欲望渦巻く政界で必要なのは忠誠心なのか。

【ストーリー】
アメリカ合衆国大統領を目指して民主党予備選に出馬したマイク・モリスは、選挙ツアー最大のオハイオ州での正念場を迎えようとしていた。モリスはハンサムで弁舌に優れ、カリスマ性も十分。そのうえ清廉潔白な人柄と揺るぎない政治信条で多くの有権者を魅了している。そのためライバル候補のプルマン上院議員との票差は優勢である見込みであった。オハイオ州予備選に勝利すれば、その勢いに乗って共和党候補をも打ち破り、ホワイトハウスの主になることはほぼ確実と目されている。一週間後に迫ったスーパー・チューズデーの決戦に全米の注目が集まっていた。モリスを支えるのは、ベテランのキャンペーン・マネージャー、ポール・ザラと広報官スティーヴン・マイヤーズの2人。ある日、スティーヴンのもとにプルマン陣営の選挙参謀トム・ダフィが極秘面会の電話をかけてくる。一度は拒んだスティーヴンだが、何らかの情報提供をちらつかせるダフィの言葉巧みな誘いに負けてしまう。ダフィの目的は、スティーヴンを自陣営に引き抜くことだった。だがモリスに心酔しているスティーヴンは、その申し出を即座に拒絶する。


ジョージ・クルーニー監督作品の登場です。ハリウッドの大スターでありながらいかにもハリウッドの大作に出演せずに骨太な作品に出続けるジョージ・クルーニーは今回の映画でも渋い演技で好演しています。個人的には映画「グッドナイト&グッドラック」「マイレージ、マイライフ」といった作品も観てもらいたい作品です。

今回のこの映画はアメリカ大統領選につながる民主党内での選挙を舞台としている。政治モノのイメージがこの映画に付きまとい倦厭する人もいるだろうが、この映画は人間ドラマを描いている。

話は少し外れるが、日本の選挙に関心がなくても選挙速報には注目してTVの前でずっと座っている人は多いのではないだろうか。何故、関心がなくても見てしまうかはあの選挙には人間ドラマがあるからだと思う。リアルタイムで当選する人と落選する人がいる。その選挙の前後では選挙での勝利を目指した根回しや後日談も報道される。

この映画でも選挙をめぐる人間ドラマがあり、実に引き込まれる面白い作品になっている。アメリカの選挙に疎くても問題がないほど丁寧に作られているため集中して観ているとその選挙の仕組みまで勉強になる出来なのだ。

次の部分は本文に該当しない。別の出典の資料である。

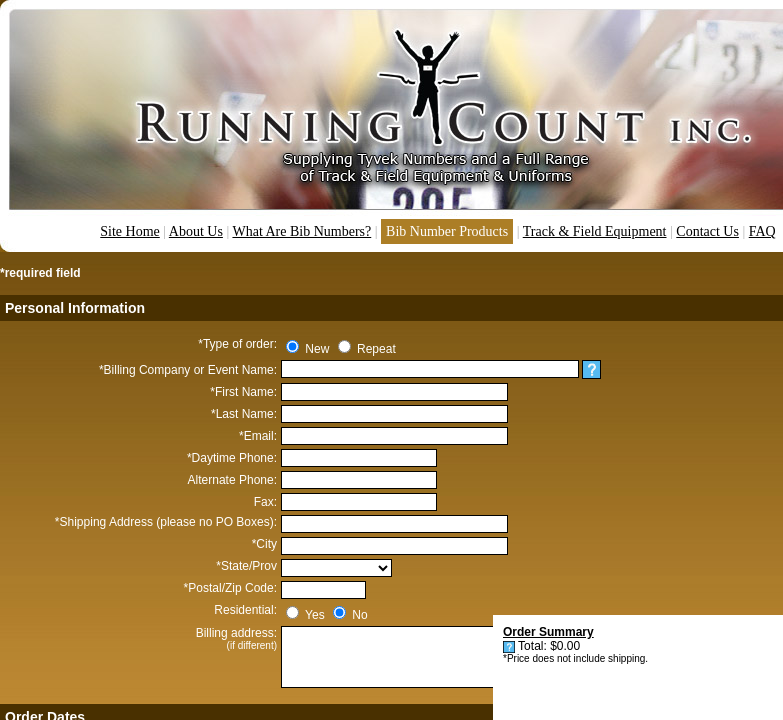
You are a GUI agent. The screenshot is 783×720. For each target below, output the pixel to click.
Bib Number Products (447, 231)
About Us (196, 231)
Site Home (130, 231)
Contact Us (707, 231)
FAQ (762, 231)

これまで選挙を扱ったハリウッド映画はいくつもあった。だがこの映画ほど一人の男・スティーヴンを中心に野心や暗躍を描いた面白い作品はないかもしれない。

スティーヴンが試されるのは忠誠心だ。些細なミスが自分の人生を狂わすほどの事態になるが、偶然と情報で野心を達成する話だ。人の裏の顔が垣間見れて裏切りの怖さが漂うこの映画を観て人間不信のような重い気持ちになるかもしれないが、ストーリー展開も秀逸なため是非観てもらいたい。